Avant que la première saison de Deuxième chance n'entre en ondes, l'année dernière, l'équipe de production avait reçu une centaine d'inscriptions. Des appels à tous avaient dû être lancés afin de trouver des participants et des histoires intéressantes à transposer à l'écran.

Pour les nouveaux épisodes, qui commencent samedi le 13 janvier à Radio-Canada, ç'a été complètement différent. 600 candidatures ont été reçues par la mini-troupe (d'une vingtaine de personnes au maximum, incluant deux recherchistes et quatre réalisateurs, trois caméramans et deux preneurs de son en alternance) qui orchestre l'ambitieuse entreprise qu'est Deuxième chance. Des demandes et des propositions continuent d'affluer via le site web de l'émission et dans les boîtes courriel des animateurs, Marina Orsini et Patrick Lagacé.
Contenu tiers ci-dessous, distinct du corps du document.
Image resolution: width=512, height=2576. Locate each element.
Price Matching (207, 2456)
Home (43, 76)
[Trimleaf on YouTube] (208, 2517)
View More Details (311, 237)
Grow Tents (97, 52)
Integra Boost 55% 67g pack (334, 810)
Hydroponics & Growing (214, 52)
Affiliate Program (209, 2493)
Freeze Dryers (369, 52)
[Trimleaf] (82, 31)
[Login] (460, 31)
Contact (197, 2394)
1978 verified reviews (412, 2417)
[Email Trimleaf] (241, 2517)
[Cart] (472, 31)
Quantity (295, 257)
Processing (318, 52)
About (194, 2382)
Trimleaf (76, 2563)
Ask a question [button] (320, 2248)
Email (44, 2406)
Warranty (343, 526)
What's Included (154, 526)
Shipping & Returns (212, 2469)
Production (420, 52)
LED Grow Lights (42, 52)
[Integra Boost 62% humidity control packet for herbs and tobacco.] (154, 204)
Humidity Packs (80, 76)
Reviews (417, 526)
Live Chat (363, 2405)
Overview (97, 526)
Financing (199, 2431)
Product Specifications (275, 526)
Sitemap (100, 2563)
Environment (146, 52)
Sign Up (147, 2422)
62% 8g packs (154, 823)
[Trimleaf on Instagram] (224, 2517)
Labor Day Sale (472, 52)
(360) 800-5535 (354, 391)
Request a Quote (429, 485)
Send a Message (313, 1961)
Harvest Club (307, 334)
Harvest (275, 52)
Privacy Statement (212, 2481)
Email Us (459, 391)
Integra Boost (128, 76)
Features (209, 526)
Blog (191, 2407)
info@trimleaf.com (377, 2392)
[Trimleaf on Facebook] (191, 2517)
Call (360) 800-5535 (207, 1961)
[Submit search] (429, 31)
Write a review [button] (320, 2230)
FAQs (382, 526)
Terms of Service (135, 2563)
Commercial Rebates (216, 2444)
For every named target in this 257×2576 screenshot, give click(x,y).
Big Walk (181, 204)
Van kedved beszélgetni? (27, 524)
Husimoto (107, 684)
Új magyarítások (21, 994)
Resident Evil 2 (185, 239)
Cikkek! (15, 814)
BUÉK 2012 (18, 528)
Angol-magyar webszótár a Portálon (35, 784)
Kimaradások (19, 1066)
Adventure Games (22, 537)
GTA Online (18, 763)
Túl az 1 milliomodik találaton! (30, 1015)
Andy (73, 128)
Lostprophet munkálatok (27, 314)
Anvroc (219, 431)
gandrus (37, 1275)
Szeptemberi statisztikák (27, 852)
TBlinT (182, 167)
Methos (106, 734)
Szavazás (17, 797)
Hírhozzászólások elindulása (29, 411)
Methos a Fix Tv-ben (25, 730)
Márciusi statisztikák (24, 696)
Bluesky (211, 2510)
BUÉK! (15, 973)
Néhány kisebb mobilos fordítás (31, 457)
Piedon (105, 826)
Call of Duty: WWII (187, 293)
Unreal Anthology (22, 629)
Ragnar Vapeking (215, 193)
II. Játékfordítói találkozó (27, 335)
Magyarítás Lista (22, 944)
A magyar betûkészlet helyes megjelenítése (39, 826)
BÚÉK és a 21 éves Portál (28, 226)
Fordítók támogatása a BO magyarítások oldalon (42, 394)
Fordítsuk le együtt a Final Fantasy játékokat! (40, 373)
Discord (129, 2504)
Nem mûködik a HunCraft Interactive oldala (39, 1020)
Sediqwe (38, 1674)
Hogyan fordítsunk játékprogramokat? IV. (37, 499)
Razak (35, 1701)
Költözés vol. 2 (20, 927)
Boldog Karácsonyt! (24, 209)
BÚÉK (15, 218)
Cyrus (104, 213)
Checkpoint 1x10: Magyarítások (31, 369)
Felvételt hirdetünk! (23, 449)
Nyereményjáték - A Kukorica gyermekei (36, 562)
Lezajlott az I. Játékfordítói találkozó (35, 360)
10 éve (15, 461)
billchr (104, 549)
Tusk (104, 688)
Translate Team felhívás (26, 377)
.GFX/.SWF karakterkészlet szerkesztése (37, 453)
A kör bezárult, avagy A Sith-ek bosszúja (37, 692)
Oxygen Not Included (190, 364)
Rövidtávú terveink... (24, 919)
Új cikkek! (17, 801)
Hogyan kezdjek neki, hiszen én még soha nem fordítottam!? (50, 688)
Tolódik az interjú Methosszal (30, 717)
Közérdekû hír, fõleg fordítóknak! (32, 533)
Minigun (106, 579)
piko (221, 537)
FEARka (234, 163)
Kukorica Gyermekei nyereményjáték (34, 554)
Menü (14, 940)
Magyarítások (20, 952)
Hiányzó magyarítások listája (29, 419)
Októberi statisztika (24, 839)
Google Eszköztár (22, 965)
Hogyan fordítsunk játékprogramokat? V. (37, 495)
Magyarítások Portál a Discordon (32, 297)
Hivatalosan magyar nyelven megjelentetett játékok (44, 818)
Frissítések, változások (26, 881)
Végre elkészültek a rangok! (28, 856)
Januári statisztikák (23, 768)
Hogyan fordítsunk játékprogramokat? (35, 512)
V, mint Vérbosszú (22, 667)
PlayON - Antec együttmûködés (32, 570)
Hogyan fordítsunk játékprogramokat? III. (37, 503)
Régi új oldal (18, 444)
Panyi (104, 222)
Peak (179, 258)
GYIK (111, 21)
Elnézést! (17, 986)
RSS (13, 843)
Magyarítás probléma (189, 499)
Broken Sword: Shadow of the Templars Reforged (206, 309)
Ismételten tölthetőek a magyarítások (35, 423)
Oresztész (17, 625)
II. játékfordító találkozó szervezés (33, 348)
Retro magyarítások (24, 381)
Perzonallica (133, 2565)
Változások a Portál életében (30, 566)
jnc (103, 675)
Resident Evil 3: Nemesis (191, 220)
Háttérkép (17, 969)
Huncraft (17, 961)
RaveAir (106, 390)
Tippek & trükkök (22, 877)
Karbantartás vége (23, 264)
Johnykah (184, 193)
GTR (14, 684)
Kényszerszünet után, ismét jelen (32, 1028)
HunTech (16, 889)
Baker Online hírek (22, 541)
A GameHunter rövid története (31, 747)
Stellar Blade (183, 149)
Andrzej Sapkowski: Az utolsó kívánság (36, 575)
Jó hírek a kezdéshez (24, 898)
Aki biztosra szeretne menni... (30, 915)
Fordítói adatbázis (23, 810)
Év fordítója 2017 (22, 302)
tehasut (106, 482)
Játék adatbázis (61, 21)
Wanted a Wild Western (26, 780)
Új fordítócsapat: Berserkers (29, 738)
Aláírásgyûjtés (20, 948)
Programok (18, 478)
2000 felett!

«La première année, étant donné que l'émission n'était pas connue, on est allé chercher des gens nous-mêmes, raconte Manuelle Légaré, productrice au contenu. Un appel à tous avait commencé à rouler en février, mais les tournages débutaient en mars. Cette fois, ce sont 100% des gens qui nous ont soumis leur histoire, on n'a pas eu besoin de faire d'appel à tous. Et on reçoit tout le temps de nouvelles inscriptions. Le site n'est jamais fermé, parce qu'une meilleure histoire peut toujours battre la précédente. On tombe constamment en amour!»

«Comme groupe, on est plus efficace qu'à la première saison, opine Patrick Lagacé. On avait un plus grand éventail d'histoires dans lequel on pouvait choisir. On est meilleurs pour faire les recherches, on est meilleurs pour faire le montage, pour la réalisation, pour les questions, parce qu'on a déjà une année derrière la cravate.»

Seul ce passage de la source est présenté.